*Directions for this task*
Across the listing below, work out how many lines include the word "June". Give the number alone.

※ ※ ※

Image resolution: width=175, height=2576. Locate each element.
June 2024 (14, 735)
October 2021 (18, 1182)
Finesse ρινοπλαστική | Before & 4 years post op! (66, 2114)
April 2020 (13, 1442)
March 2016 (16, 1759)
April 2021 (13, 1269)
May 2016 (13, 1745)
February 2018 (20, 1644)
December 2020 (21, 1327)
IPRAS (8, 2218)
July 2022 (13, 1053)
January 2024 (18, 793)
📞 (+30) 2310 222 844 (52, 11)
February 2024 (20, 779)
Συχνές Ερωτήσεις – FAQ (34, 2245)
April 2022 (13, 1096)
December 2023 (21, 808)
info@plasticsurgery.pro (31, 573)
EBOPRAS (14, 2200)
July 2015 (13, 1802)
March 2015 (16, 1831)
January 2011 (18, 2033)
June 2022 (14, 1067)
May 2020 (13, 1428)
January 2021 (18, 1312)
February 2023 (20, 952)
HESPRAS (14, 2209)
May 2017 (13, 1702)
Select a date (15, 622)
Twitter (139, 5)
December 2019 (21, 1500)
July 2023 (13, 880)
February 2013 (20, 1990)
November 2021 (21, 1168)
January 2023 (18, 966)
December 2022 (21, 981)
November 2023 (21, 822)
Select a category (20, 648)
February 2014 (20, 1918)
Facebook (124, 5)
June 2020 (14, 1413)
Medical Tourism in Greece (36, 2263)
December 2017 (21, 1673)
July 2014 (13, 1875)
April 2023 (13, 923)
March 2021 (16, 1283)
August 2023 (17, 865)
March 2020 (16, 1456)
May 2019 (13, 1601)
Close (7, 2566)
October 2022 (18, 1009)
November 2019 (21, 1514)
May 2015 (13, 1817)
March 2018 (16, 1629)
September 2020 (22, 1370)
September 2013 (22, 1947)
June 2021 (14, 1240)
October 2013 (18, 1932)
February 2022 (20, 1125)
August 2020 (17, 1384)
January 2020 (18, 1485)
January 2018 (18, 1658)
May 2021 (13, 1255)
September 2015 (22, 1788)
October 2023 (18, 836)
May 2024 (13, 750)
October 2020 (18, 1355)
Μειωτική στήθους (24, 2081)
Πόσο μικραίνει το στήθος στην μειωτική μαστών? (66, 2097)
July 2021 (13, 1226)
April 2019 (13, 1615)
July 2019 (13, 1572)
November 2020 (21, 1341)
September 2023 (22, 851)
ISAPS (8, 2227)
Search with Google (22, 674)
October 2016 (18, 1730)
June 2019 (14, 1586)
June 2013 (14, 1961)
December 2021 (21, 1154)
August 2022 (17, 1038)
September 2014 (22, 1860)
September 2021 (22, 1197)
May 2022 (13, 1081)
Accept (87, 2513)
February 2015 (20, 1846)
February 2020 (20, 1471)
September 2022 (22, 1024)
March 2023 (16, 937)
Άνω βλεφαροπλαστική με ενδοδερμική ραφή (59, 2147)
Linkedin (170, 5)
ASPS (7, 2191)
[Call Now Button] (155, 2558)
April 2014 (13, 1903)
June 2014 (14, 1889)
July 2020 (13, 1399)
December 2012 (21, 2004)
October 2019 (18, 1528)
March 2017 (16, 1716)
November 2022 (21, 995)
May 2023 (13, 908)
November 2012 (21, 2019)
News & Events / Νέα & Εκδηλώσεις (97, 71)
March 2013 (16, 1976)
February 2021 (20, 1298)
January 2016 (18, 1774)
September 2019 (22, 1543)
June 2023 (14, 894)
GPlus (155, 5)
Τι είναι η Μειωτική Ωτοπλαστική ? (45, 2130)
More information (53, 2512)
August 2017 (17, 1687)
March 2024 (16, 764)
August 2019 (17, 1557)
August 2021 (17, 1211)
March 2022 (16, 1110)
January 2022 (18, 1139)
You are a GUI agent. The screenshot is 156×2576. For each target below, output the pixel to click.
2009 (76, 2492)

※ ※ ※

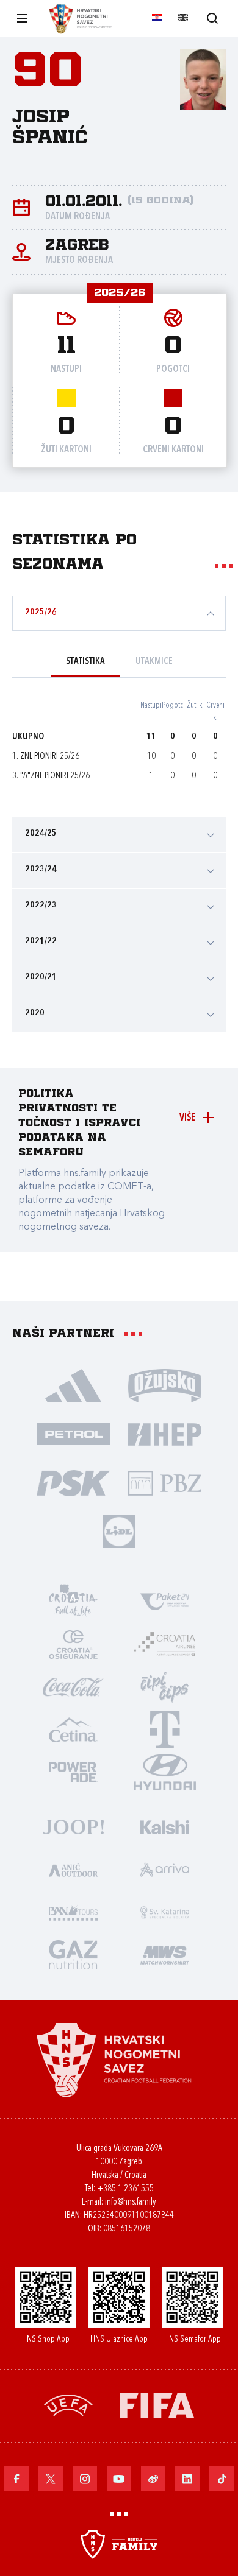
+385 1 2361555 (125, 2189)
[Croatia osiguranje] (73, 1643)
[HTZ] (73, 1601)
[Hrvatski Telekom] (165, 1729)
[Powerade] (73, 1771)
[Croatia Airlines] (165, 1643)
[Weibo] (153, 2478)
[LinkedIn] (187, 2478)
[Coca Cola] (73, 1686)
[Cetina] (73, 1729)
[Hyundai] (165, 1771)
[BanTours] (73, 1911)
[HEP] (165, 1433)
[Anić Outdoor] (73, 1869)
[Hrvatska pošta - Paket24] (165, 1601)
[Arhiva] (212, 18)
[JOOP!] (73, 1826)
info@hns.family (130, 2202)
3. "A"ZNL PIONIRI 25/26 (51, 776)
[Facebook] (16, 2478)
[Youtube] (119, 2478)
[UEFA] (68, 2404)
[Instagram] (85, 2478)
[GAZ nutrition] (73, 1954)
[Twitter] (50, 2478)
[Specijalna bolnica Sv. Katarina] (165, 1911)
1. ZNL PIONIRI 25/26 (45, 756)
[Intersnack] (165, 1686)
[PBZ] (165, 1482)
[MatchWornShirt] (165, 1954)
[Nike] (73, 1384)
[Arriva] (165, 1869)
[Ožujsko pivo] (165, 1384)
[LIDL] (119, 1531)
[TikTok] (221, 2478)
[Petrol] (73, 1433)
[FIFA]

※ ※ ※

*Exercise result*
8